Start of Recorded data

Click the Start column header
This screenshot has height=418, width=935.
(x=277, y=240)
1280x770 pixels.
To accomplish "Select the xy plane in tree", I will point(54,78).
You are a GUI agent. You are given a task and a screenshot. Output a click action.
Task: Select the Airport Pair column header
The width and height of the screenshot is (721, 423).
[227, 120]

End of Recorded data
Start of Recorded data

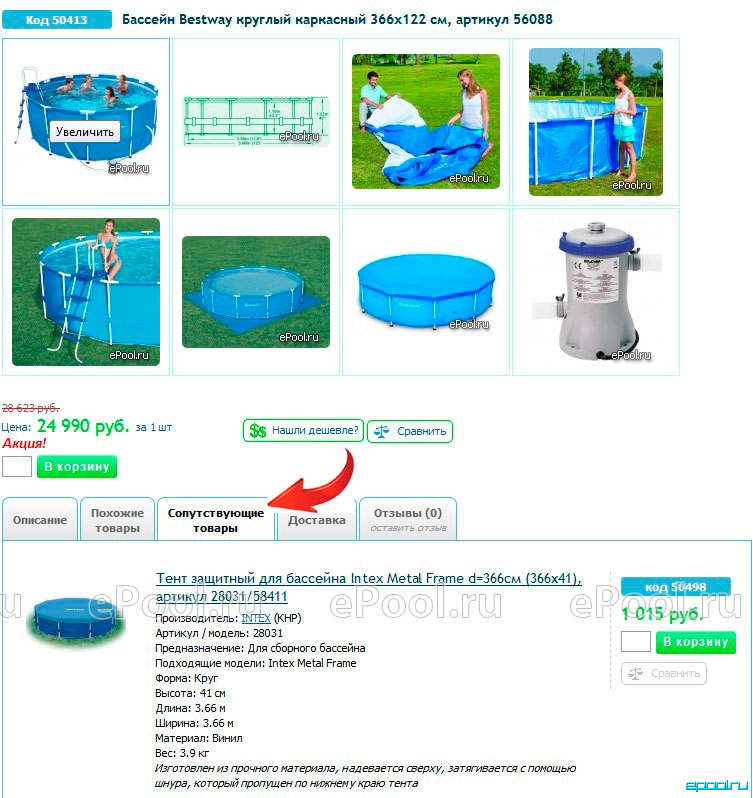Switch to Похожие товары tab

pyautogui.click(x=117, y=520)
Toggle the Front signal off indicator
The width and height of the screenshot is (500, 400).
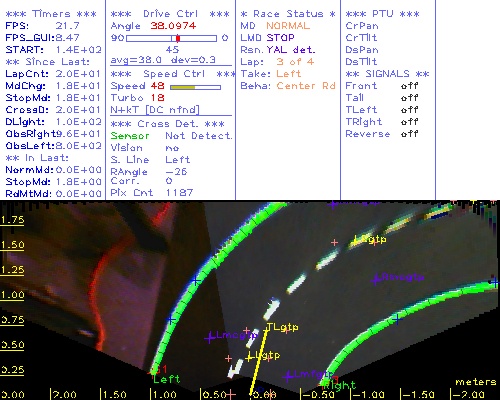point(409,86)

End of Recorded data

The problem: Pull every line containing the word "Select" out of the listing.

Answer for the task:
To accomplish "Select the xy plane in tree", I will point(54,78).
Task: Select the Airport Pair column header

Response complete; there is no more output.